Rachida Dati encore victime d'une controverse made in PS
DELIT DE SALE GUEULE
Et une controverse, encore une, sur Rachida Dati. On avait déja eu celles sur les démissions au sein de son cabinet, sur les démélés judiciaires de son frère - à ce que je sache on est en rien responsable des actes commis par les membres de sa famille, sur sa réforme de la justice refusée par les magistrats et les avocats ( difficile de voir partir de véritables rentes de situation comme la présence obligatoire d'un avocat lors d'un divorce) et sur son "autoritarisme"- que je n'ai pas pu vérifier.

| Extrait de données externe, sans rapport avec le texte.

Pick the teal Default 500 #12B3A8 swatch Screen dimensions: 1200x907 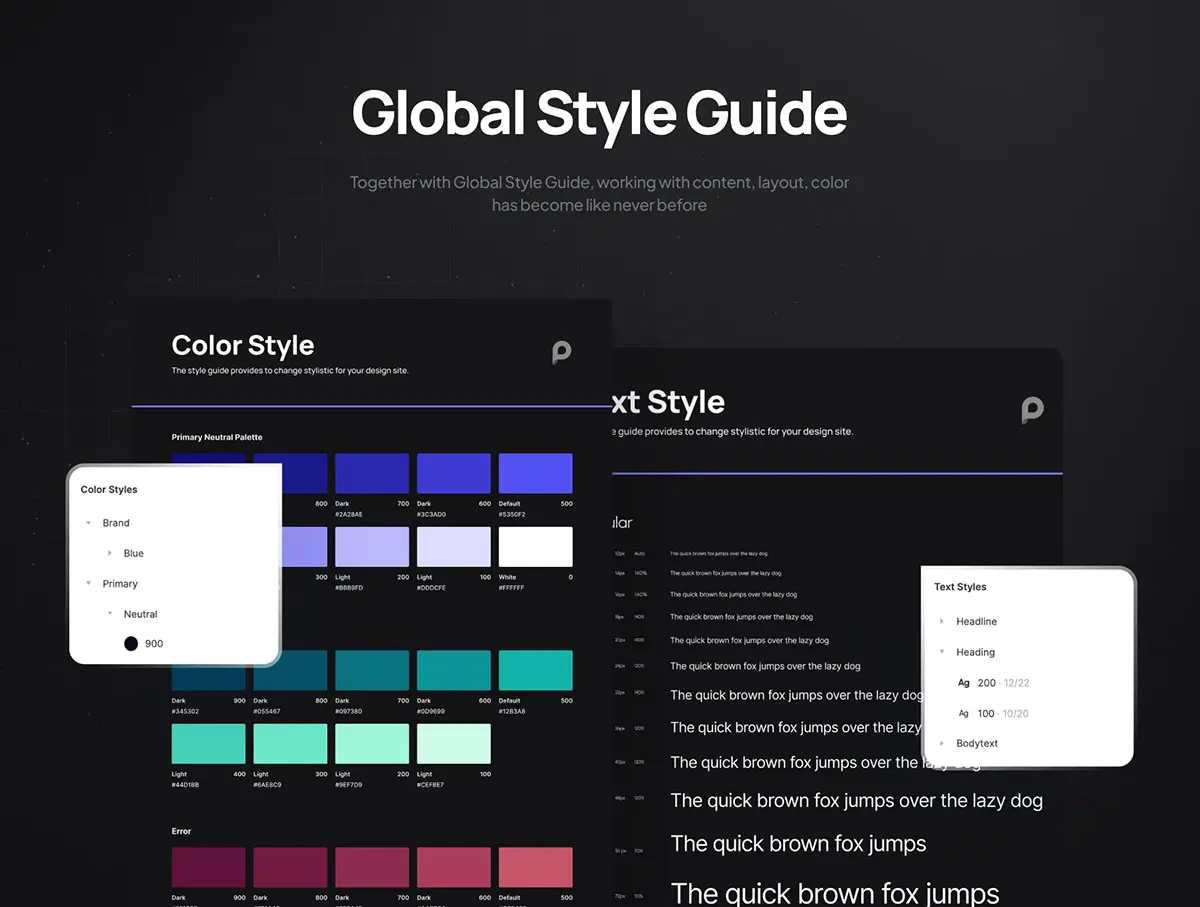coord(535,670)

La dernière controverse vient du fait que le grand couturier Dior, filiale de LVMH, prête des tenues de soirée à la garde des sceaux ( à la vue de certains juges et syndicats de magistrats on aurait envie d'écrire garde des sots). Ne leur en déplaise, la maison Dior, comme toute autre société, fait ce qu'elle veut pour promouvoir ses produits et il n y a rien de choquant à ce qu'une haute personnalité de l'état mette en avant la haute couture française qui reste un fleuron du savoir faire "made in France". Et, sans vouloir paraître machiste où désagréable, il est plus agréable de regarder Rachida Dati vétue de Dior qu'Huguette Bouchardeau ou Marie Christine Blandin , sénatrice verte du Pas de calais, coiffées avec un pétard et vétues avec des vêtements ressemblant fortement à ceux d'une scène demeurée culte dans la pièce de théatre "le père noêl est une ordure". Mais pourquoi cet acharnement à "chercher des poux" à Rachida Dati?

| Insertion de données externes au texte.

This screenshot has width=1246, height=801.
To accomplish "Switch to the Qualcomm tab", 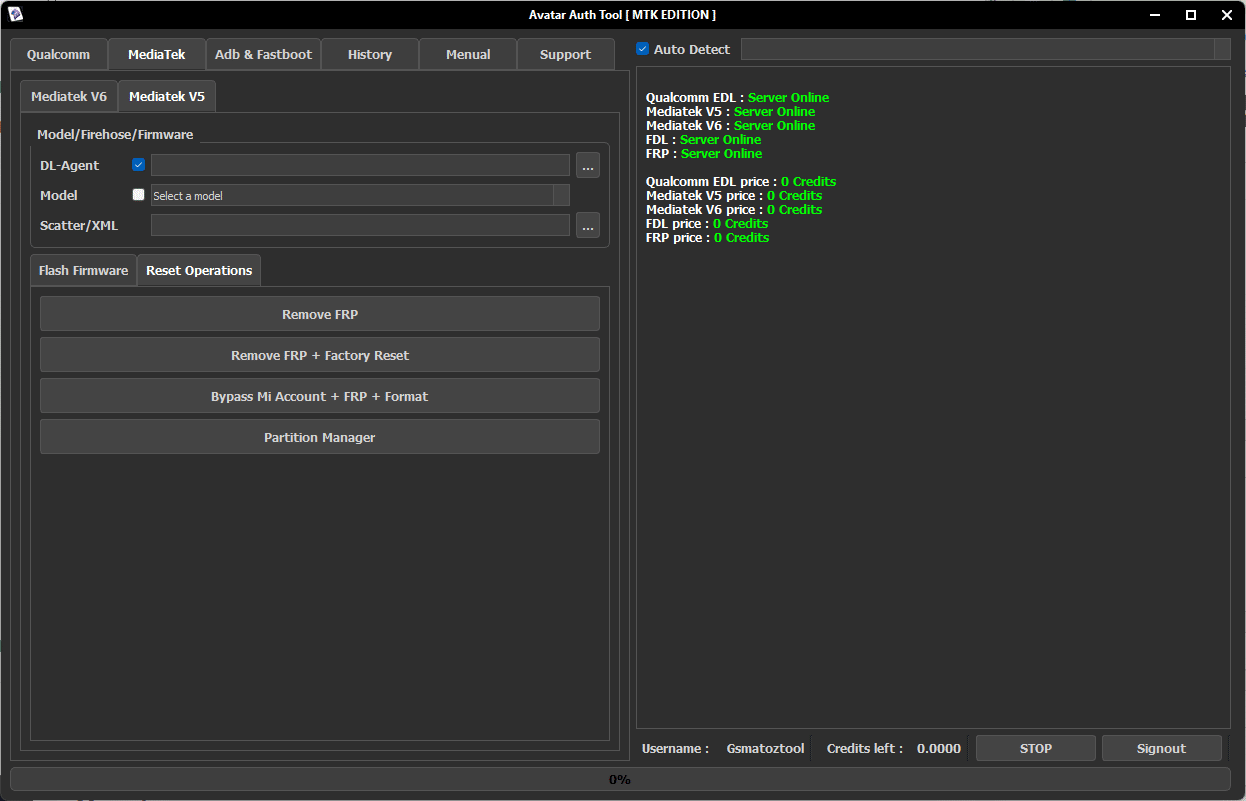I will pos(58,54).
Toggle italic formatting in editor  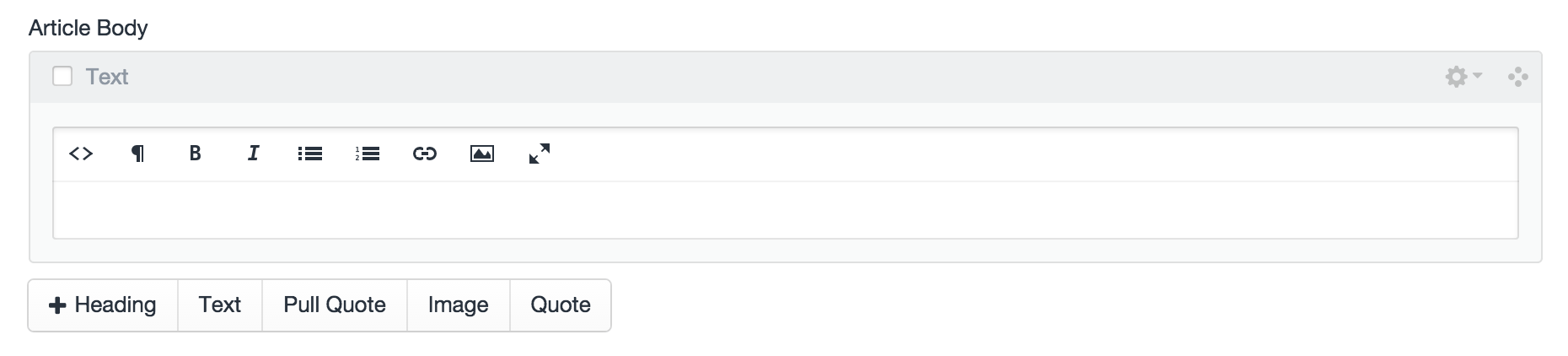[253, 154]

Plusieurs pistes sont à suivre. Tout d'abord Rachida Dati est une femme ataviquement de droite. Je ne ferai pas le procès en sexisme à ses détracteurs, contrairement à Martine Aubry qui disait sur ceux qui critiquaient la loi des 35 heures " on chasse la femme", mais être de droite est, comme le dit le titre d'un livre d'Eric Brunet "un tabou français".
Ensuite Rachida Dati n'est la fille de personne, sauf d'un maçon marocain, issue d'une famille nombreuse qui en a bavé pour réussir, qui a travaillé pour payer ses études en faisant, entre autres, aide-soignante et vendeuse en porte à porte. Dans ce pays d'héritiers, de "filles et de fils de", il est vrai que cela fait tache.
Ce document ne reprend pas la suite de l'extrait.